The trip was meant to climax with a foreign policy speech at a business summit on “Indo-Pacific” relations, but amid the outcry over conflicts of interest between the family business and his father’s job, it was hastily changed to the more innocuous “A Fireside Chat with Donald Trump Jr.”

After meeting India’s Prime Minister Narendra Modi, Trump Jr. will be whisked away to another event, a dinner with buyers of Trump properties that had prompted accusations of influence peddling by ethics watchdogs.

“With this trip to India, the Trump Organization is literally selling access to the first family,” said Kathleen Clark, a law professor and ethics expert at Washington University in St.
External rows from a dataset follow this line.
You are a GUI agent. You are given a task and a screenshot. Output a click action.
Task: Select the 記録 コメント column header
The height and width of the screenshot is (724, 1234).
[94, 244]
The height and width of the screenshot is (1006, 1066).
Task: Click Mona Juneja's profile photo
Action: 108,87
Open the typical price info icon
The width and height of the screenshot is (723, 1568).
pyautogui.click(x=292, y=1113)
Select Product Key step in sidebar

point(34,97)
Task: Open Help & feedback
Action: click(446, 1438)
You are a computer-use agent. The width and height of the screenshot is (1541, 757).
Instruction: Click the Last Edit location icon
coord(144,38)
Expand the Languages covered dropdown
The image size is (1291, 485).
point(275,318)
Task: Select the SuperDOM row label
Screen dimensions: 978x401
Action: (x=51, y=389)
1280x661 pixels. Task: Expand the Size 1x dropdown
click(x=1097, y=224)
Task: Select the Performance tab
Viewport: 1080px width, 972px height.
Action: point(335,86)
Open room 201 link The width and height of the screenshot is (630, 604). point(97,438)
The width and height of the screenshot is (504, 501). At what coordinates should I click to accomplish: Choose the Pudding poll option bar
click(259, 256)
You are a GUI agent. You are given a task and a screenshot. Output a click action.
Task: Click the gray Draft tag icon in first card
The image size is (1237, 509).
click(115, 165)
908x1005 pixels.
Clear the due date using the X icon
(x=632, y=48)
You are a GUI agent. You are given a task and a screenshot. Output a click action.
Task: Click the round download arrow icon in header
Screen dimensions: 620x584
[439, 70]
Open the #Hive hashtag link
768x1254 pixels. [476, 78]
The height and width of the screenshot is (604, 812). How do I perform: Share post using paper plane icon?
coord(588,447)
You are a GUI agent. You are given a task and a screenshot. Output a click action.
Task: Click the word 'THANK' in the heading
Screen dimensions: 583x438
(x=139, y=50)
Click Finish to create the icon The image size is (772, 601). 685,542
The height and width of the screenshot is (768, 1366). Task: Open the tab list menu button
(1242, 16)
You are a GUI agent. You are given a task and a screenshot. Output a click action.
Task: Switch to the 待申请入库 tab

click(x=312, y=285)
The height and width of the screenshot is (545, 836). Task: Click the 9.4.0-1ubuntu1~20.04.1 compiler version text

Louis. “It is providing condo buyers with a chance to curry favor with President Trump through that purchase, and also giving them an opportunity for face-to-face communication with one of Trump’s sons.”

For his part, Trump Jr., 40, the executive vice president of the Trump Organization, dismissed such conflict-of-interest concerns as “nonsense,” and told Indian reporters in a roundtable that his family had voluntarily agreed to put a number of promising deals in India on hold after his father was elected.

“That will cost us quite a bit of money I’m sure in terms of lost opportunity,” Trump Jr., said. The Trump Organization did not respond to emails or telephone calls requesting comment.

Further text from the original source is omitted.